Para piorar, o nosso modelo de inquérito policial é um verdadeiro caos burocrático e um dinossauro no que diz respeito à necessária agilidade que é preciso para a investigação, a produção de provas, a efetiva denúncia e o julgamento e a punição do crime cometido. E tudo indica que as autoridades brasileiras não desejam nem se esforçarão para mudar esta ultrajante e embaraçosa situação. Jamais poderemos mudar a problemática causada pela criminalidade se continuarmos a manter as coisas no mesmo modelo que aí está.

Imagine que além da quantidade de presos que nosso sistema carcerário já possui, se a força policial realizasse todos os mandados de prisões pendentes, e mais, se cada crime apenas das modalidades descritas pela Secretaria de Segurança Pública de São Paulo fosse denunciado e punido. Teríamos por baixo um número de mais de dois milhões de presos, apenas adicionando aos oficiais, os crimes do Estado de São Paulo. Se hoje já temos o caos, qual palavra usaríamos para isso?

Proponho a criação das Delegacias Especiais de Investigação, várias em cada capital e em grandes cidades, e uma em cada cidade com até 100 mil habitantes – cobrindo também pequeníssimas cidades circunvizinhas. Serão dados a essas delegacias plenos poderes de investigação, condução de processos para produção de provas, e formação de culpa e denúncia, com laboratórios forenses, policiais contratados como investigadores, sem concurso público, somente por inscrição, provas de conhecimento e aptidões físicas, investigação de vida pregressa, com plano de carreira e sem a necessidade de delegados com curso de Direito (os delegados ou capitães farão curso interno sobre legislação, Código Penal e adequação processual).

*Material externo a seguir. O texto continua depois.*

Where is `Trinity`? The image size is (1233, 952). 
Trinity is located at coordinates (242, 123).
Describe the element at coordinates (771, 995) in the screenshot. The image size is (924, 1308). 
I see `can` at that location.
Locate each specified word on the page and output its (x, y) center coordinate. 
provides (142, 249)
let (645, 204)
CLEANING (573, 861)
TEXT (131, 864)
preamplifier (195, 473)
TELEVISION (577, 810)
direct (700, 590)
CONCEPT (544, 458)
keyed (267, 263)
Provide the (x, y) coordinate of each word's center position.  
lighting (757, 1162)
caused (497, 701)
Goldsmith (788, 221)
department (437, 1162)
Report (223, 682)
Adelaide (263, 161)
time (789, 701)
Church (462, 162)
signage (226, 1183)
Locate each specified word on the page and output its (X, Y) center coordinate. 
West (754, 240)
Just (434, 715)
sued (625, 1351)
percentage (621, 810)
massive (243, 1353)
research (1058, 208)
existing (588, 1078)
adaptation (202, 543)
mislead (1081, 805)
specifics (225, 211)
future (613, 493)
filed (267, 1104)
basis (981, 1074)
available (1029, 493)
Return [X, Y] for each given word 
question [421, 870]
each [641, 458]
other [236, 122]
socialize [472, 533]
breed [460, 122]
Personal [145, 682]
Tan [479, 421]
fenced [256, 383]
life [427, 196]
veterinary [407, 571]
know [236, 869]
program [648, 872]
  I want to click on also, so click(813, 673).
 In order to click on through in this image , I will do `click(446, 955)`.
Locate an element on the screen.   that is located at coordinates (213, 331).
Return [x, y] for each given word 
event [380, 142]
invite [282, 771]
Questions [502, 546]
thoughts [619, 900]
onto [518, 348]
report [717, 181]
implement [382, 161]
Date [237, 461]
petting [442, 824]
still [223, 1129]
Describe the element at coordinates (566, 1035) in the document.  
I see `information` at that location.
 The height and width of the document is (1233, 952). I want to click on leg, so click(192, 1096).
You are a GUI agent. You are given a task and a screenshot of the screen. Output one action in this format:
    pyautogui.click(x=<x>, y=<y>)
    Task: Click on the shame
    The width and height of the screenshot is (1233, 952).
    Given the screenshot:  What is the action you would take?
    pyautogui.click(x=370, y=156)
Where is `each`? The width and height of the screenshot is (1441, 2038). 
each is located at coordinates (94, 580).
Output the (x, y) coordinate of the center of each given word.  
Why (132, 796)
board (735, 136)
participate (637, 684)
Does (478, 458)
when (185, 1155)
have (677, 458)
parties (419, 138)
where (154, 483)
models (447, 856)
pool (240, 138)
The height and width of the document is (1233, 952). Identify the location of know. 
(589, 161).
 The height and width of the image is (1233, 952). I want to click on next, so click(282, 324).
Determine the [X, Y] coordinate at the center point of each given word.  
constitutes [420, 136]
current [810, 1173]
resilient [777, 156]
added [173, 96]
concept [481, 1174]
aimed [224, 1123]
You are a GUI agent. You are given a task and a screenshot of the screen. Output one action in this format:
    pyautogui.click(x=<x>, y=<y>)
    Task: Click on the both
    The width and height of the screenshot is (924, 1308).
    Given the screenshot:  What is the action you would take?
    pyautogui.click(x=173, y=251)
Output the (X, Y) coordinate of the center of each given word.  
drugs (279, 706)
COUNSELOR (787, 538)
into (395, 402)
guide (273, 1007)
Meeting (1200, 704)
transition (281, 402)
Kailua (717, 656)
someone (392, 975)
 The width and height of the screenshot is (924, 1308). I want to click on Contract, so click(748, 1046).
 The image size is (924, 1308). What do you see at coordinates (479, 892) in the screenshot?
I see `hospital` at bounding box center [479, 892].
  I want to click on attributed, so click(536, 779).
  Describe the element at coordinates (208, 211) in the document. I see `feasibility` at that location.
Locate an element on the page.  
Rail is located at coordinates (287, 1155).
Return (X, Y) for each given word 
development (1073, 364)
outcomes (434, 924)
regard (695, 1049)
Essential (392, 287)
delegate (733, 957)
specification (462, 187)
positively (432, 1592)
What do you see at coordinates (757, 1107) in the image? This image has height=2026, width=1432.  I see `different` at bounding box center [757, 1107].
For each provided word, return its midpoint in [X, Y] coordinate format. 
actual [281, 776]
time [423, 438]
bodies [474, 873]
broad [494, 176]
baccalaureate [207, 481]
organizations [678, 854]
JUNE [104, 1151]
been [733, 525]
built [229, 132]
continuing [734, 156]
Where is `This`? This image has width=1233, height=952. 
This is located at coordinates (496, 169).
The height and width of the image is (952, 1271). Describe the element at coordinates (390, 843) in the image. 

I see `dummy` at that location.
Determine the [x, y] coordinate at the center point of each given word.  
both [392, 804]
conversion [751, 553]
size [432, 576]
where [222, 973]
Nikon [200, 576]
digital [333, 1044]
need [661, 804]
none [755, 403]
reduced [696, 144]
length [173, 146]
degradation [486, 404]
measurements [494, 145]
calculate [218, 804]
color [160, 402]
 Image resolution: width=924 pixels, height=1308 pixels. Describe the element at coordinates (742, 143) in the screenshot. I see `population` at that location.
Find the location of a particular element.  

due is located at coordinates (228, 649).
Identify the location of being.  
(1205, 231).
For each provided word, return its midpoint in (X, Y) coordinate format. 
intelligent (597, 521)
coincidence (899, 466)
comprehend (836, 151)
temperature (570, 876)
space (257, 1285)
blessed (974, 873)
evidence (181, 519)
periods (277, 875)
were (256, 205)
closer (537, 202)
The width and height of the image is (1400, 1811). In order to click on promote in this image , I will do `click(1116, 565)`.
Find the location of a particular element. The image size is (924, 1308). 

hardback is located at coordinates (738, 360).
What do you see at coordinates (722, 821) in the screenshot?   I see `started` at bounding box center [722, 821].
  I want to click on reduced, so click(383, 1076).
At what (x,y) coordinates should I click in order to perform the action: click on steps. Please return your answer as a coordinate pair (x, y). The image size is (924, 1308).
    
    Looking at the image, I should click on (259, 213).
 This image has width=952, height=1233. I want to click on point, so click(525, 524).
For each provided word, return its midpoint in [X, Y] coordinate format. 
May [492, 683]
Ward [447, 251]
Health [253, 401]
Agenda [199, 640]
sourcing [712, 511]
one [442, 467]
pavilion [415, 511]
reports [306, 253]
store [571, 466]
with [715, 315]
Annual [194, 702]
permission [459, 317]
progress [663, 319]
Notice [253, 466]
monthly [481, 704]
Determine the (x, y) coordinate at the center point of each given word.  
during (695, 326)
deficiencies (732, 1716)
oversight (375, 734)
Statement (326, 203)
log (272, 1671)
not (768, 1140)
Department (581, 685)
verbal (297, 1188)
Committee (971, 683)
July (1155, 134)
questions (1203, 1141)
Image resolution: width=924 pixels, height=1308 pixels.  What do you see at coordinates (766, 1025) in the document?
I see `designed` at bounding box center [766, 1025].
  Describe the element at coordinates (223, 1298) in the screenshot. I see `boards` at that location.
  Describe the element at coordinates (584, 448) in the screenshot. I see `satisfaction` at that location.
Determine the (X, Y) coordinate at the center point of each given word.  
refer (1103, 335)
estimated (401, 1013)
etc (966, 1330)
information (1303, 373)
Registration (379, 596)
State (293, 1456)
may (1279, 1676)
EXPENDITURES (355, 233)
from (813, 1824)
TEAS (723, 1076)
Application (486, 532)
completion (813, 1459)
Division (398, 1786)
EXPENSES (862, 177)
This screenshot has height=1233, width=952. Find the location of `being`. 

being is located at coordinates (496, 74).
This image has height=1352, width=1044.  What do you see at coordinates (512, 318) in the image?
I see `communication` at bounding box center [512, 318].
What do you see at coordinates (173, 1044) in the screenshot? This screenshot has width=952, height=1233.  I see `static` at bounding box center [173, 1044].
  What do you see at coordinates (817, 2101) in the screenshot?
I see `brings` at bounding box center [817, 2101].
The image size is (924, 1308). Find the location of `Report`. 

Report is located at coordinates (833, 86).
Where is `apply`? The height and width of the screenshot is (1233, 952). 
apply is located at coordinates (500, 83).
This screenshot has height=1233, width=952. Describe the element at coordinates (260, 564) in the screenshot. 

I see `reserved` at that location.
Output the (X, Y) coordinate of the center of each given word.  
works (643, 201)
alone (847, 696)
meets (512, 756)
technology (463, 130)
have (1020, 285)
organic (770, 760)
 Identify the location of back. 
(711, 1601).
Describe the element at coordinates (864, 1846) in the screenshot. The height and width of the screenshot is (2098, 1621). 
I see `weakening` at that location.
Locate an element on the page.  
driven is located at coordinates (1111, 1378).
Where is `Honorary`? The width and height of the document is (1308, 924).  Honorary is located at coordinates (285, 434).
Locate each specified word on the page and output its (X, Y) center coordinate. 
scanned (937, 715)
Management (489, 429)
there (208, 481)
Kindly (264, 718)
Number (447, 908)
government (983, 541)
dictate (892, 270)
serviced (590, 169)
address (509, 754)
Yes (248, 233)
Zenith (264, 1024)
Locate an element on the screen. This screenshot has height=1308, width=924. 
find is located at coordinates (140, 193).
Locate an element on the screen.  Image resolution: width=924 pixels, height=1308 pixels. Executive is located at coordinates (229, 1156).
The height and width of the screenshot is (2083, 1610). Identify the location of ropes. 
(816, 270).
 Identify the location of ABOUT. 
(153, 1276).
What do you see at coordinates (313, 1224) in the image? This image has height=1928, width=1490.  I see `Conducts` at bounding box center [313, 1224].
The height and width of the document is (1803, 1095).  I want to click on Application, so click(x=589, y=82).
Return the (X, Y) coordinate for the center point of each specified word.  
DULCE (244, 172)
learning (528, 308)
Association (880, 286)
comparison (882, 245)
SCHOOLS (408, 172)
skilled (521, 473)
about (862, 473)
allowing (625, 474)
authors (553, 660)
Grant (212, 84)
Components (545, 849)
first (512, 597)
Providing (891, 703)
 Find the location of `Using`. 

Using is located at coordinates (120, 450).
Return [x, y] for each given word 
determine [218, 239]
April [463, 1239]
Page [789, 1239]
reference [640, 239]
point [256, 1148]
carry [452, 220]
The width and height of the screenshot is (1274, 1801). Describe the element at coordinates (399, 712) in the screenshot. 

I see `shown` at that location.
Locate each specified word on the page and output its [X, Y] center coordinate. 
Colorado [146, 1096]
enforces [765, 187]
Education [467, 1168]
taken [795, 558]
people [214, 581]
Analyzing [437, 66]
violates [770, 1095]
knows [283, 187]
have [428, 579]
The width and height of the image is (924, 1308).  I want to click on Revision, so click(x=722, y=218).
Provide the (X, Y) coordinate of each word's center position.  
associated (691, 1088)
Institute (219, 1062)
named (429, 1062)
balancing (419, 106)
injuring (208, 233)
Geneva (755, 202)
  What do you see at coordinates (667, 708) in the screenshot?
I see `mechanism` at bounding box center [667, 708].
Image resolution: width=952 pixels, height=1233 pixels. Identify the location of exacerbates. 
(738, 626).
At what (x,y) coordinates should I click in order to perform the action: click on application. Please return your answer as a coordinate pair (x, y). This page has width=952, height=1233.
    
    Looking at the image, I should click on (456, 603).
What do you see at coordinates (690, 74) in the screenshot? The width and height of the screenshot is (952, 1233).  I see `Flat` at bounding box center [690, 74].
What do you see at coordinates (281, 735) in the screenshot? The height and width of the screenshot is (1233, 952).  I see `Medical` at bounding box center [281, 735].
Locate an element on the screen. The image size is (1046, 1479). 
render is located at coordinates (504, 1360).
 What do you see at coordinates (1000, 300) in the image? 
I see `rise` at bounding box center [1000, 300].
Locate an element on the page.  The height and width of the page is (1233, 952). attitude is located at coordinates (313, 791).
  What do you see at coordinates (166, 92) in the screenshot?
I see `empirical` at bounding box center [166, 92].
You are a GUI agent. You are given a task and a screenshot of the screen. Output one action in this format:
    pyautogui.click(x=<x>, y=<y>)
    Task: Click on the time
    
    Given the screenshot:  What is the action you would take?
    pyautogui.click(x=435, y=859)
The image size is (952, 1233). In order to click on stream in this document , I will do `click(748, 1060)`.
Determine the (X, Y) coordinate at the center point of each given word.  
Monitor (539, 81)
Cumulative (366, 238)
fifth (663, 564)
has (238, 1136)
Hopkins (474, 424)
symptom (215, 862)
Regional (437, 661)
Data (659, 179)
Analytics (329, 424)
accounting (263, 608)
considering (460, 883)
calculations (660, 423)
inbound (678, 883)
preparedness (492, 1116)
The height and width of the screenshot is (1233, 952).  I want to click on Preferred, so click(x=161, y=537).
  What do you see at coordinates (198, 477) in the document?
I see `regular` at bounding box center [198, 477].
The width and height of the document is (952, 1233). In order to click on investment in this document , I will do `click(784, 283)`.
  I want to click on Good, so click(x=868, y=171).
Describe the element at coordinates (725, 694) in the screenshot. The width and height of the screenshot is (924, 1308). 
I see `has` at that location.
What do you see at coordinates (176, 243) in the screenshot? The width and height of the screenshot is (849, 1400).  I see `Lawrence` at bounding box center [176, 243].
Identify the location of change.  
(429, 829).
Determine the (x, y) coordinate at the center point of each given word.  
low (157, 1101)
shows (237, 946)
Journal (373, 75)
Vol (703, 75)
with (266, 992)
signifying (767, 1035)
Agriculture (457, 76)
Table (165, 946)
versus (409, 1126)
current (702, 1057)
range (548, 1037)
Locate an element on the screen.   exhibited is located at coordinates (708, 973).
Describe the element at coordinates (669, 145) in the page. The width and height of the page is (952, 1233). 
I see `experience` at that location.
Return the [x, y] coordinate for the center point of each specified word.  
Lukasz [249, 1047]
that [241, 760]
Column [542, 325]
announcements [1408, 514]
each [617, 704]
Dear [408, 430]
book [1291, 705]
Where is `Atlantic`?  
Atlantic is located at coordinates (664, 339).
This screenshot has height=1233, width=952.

Ao mesmo serão criadas, nas mesmas especificações, e nas mesmas instalações (podendo ser em outras locações), salas de delegacias especiais para investigação de crimes diferenciados, como perseguição e bullying, desaparecimentos e sequestros, crimes cibernéticos, crimes sexuais e falsificações gerais. Todos os membros destas unidades receberão treinamento básico de polícia, inteligência e tecnológico para que possam cumprir satisfatoriamente suas tarefas. As atuais delegacias existentes serão transformadas e adequadas nestas novas delegacias especiais e muitos funcionários de outras delegacias especiais (todos os que demonstrarem interesse e aptidões), como Delegacia da Mulher, Conselhos Tutelares e de Secretárias de Direitos Humanos serão transferidos para as Delegacias Especiais de Investigação a fim de compor o quadro geral de funcionários, recebendo o mesmo treinamento básico. As Delegacias de Polícia e demais delegacias especiais que não entrarem no programa continuarão a prestar os mesmos serviços de sempre, sem alterações ou prejuízos de seu trabalho.

A ideia pode ser simples ou bem idealista, mas creio ser um início de reflexão e ação para a implementação de mudanças concretas que precisamos na área criminal em nosso país. Depois atacaríamos a excessiva burocratização do inquérito policial, a legislação penal adequando-a ao tempo no qual vivemos e finalmente alteraríamos radicalmente o nosso sistema carcerário, com prisões específicas, programas de reinserção social, trabalho e educação dos presos. Tudo pode ser mudado, não há nada imutável num sistema social.


Carlos de Carvalho

Cientista Social e Teólogo formado pela Universidade Metodista de São Paulo, fundador da ONG ABAN Brasil e criador do blog Inversa Sociologia.

E-mail: carloscarvalho.2049@gmail.com


Bibliografia

Dados Estatísticos do Estado de São Paulo. Secretaria de Segurança Pública – Governo do Estado de São Paulo. Disponível em: http://www.ssp.sp.gov.br/novaestatistica/default.aspx.

MISSE, Michel. O inquérito policial no Brasil: resultados gerais de uma pesquisa. DILEMAS: Revista de Estudos de Conflito e Controle Social - Vol. 3 - no 7 - JAN/FEV/MAR 2010 - pp. 35-50.